Certains industriels ont adopté en période d’inflation une pratique trompeuse, appelée shrinkflation de son nom anglo-saxon, ou réduflation en français. Cela consiste à réduire la quantité de produit dans l’emballage (en modifiant la forme de ce dernier afin que le consommateur ne se rende pas compte du changement) tout en augmentant le prix de l’article. Ce procédé conduit mécaniquement à une hausse parfois considérable du coût unitaire (par kilogramme ou par litre).
Par le passé, des règles de droit précises imposaient des quantités spécifiques pour divers produits de grande consommation. Mais avec la libéralisation généralisée des marchés, une directive européenne a supprimé cet encadrement des volumes, au nom de la libre concurrence. Un décret du 8 octobre 2008 a consacré en France l’abandon de cette contrainte pour les producteurs. Fini donc le paquet de farine de 1 kg valable pour toutes les marques, il peut maintenant faire librement 750 ou même 824 grammes. Cette directive ne facilite en rien la comparaison des prix pour les consommateurs. En effet, les clients doivent, pour mesurer ce rapport, s’en remettre aux prix unitaires (au kilogramme ou au litre), affichés trop souvent en caractères très petits sur les étiquettes et rayonnages.
L’explosion des coûts alimentaires depuis 2022 a conduit au retour du débat sur la réduflation chez les acteurs de la grande distribution. Les industriels prétendent qu’en l’état de la législation, modifier l’emballage et le prix relève de la liberté du commerce. Dès lors, réduire la quantité en augmentant le prix n’a rien d’illégal. Mais le ministère de l’Économie s’est emparé du sujet, et a décidé d’imposer le signalement de cet usage dans les grandes surfaces alimentaires.
Ainsi, depuis le 1er juillet 2024, l’indication des produits relevant de cette pratique commerciale est devenue obligatoire à la vente. Étant donné qu’il y a plusieurs milliers de références dans les rayons, et que les gammes se renouvellent fréquemment, une enquête nationale portant sur l’affichage en magasins des produits concernés par la réduflation a été réalisée.
Entre le 1er et le 6 juillet dernier, 454 super et hypermarchés ont été visités dans toute la France (en Loire-Atlantique : 22 magasins visités par 12 enquêteurs). Dans toute la France, plus d’une dizaine d’enseignes différentes ont été contrôlées, toutes d’implantation nationale.
Le constat réalisé est désastreux. Alors que n’importe quel magasin respectueux de la loi devrait présenter plusieurs dizaines d’affichettes de signalement, il s’avère que 95 % des enseignes visitées n’en apposent aucune dans leurs rayonnages. Et pour ceux qui appliquent un peu mieux la règle, seuls 2 % des distributeurs indiquent plus de 10 articles concernés (principalement les établissements du groupe U, dont 20 % des magasins apposent un visuel).
Lorsque l’indication est présente, la solution retenue pour repérer les produits désignés consiste en une affichette plus ou moins visible, collée à proximité du linéaire.
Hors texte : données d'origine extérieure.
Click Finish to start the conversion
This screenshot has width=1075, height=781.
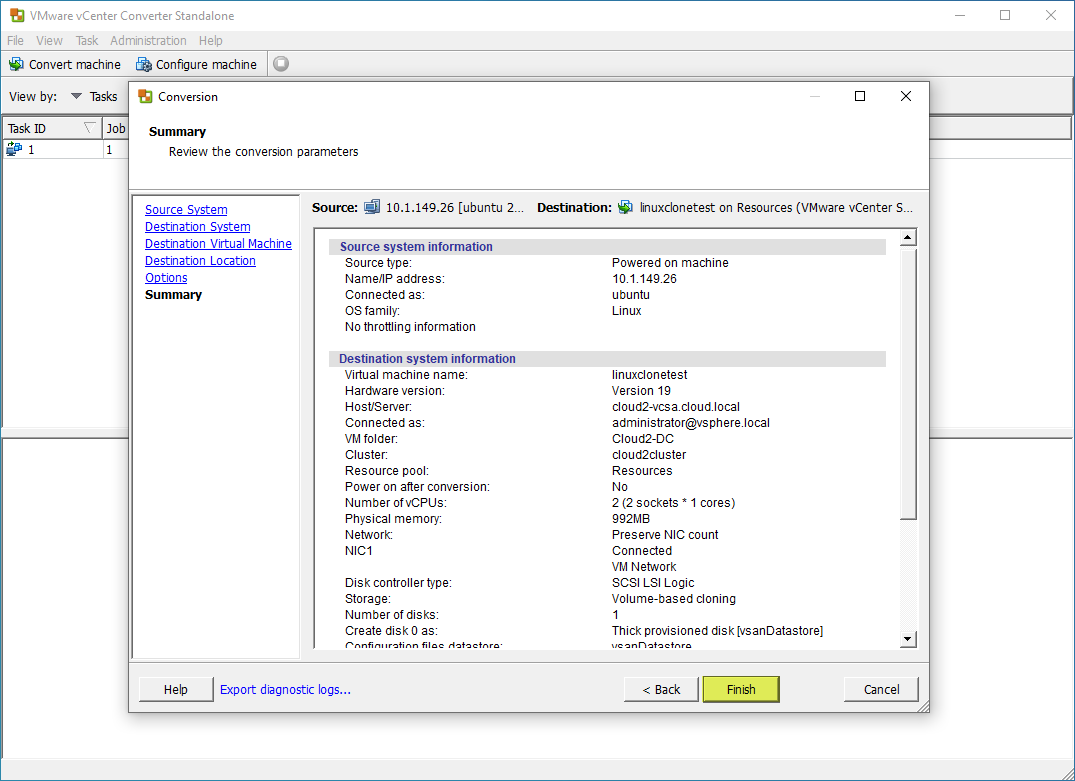pyautogui.click(x=741, y=689)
Malheureusement, les informations y figurant ne sont pas toujours complètes ou correctes. Par exemple, les changements de conditionnement ne sont pas systématiquement précisés, des pourcentages d’augmentations sont manifestement erronés ou bien les variations de prix à l’unité de mesure sont manquantes. De même, certains produits sont signalés alors que le prix au kilogramme n’a pas évolué, qu’il n’y a pas eu de modification du conditionnement ou que ces derniers remontent à au moins 2 ans.
En bref, pour le moment, les obligations d’indications ne sont pas suffisamment respectées dans la grande distribution. C’est anormal, et en contradiction avec l’acharnement des enseignes à convaincre de leurs efforts pour vendre au moins cher.
Espérons que cette anomalie disparaîtra très rapidement, afin que les consommateurs puissent choisir leurs produits en toute transparence.